UConn balks at Ollie’s request
Attorney wants to cross-examine university’s witnesses during hearing
A little over a year after Kevin Ollie was fired as UConn’s head coach, the fight for the nearly $11 million he was still owed on his contract looks to have no end in sight.
Ollie’s lawyer, Jacques Parenteau, filed a request in Superior Court in Hartford on Tuesday asking that UConn produce witnesses it has interviewed in the past to be crossexamined during arbitration. According to Parenteau, UConn has balked at the request.
“We have no alternative but to seek an order from the Court that’s necessary to protect Kevin’s Constitutional rights,” Parenteau told Hearst Connecticut Media.
Typically in arbitration cases, according to Parenteau, rules of evidence don’t apply and it is a more laid-back affair. But that doesn’t apply in this case, Parenteau argued, because Ollie was fired for “just cause” by the University and has a Constitutional right to defend himself.
Ollie’s team recently won the right seek depositions
from a number of people who currently live out of state.

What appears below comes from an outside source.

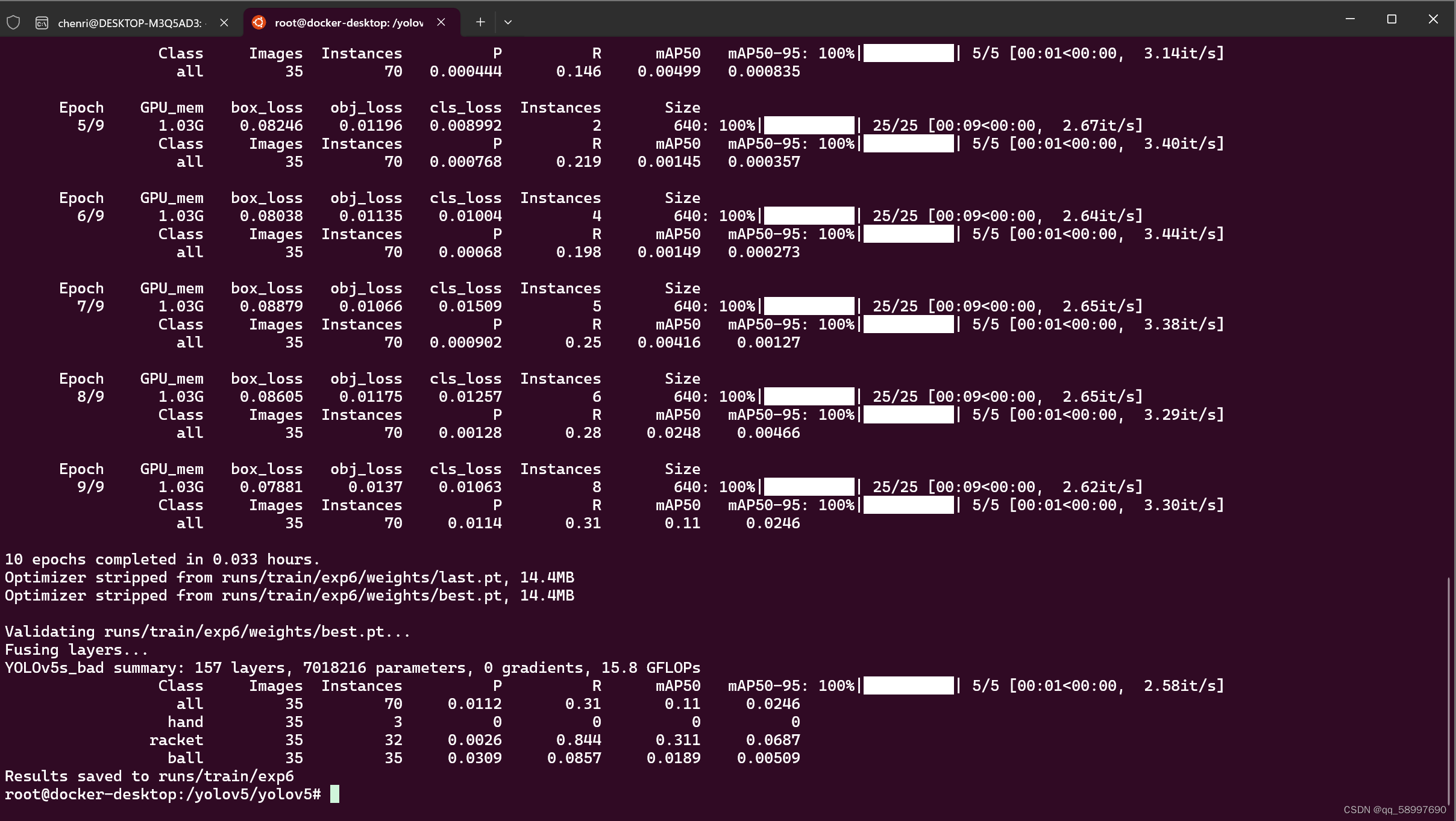This screenshot has width=1456, height=821.
Task: Click the vertical scrollbar thumb
Action: point(1448,690)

The witnesses: former UConn and NBA star Ray Allen, former UConn athletic director Warde Manuel, former UConn assistant coaches Ricky Moore and Dwayne Killings, former UConn director of basketball operations Kevin Freeman, former UConn players Terry Larrier, Rodney Purvis, and Sterling Gibbs, former UConn recruit James Akinjo, former UConn player development coach Danny Griffin, former UConn audio/visual coordinator Dave Sevush, trainer Derrek Hamilton,
Chris Wright (stepfather of a recruit), and Rachel Jackson, (guardian of a former player).

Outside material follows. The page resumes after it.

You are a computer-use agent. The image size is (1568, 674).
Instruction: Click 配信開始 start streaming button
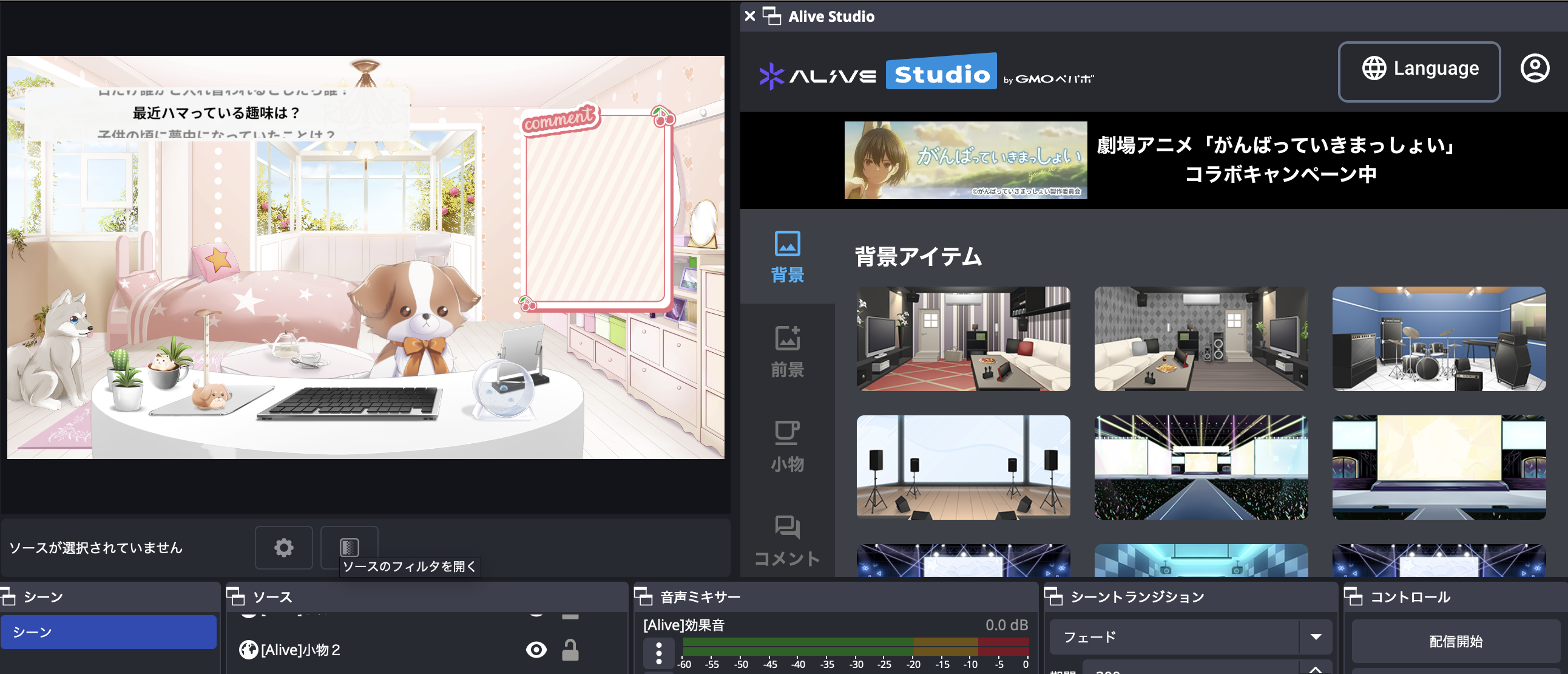(1455, 641)
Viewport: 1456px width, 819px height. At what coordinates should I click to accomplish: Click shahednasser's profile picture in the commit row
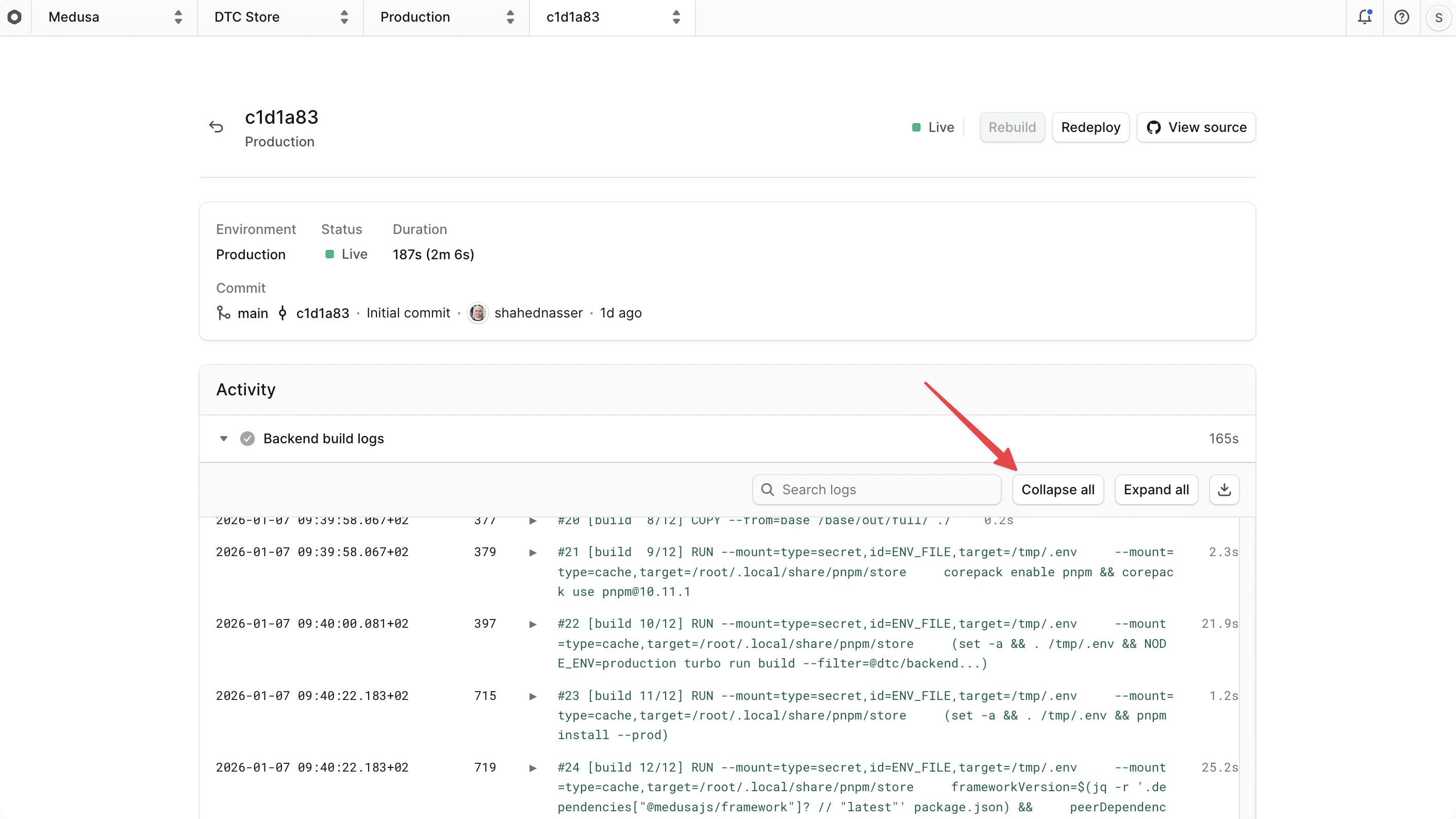click(478, 312)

Parenteau estimates it could take at least two or three months to secure all of those depositions (videotaped or otherwise) as some may decline to do so and may need to be subpoenaed.

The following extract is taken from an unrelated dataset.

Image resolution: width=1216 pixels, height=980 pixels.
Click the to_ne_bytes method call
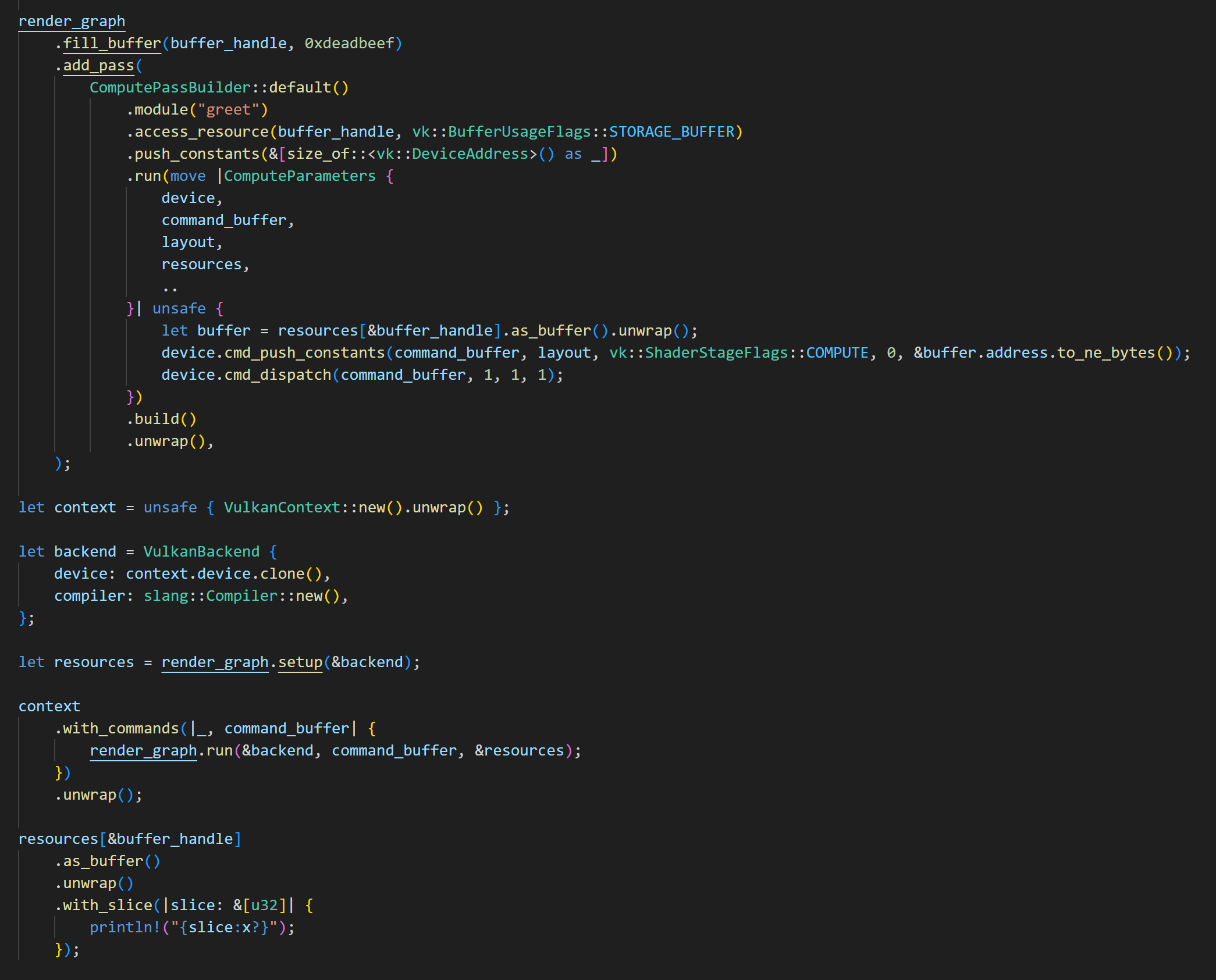pyautogui.click(x=1106, y=353)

There has been some progress in the case, however. The sides have agreed on an arbitrator: Marcia Greenbaum of Massachusetts.
Ollie was fired by UConn on March 20, 2018, after a 14-18 season — the second sub-.500 season in a row. The school cited “just cause” based on an NCAA investigation into the program, which would enable UConn to dismiss Ollie without paying the money owed on his contract.
The sides has been entangled in a legal fight since. While the process is set to be decided by an arbitrator, Ollie’s side has also been seeking to file a complaint of race discrimination with the Connecticut Commission on Human Right and Opportunities (CHRO) and the U.S. Equal Employment Opportunity Commission (EEOC).
A federal judge dismissed the racial discrimination claim last month, although Ollie’s lawyers have said the team will continued to pursue the claim after the arbitration process is over.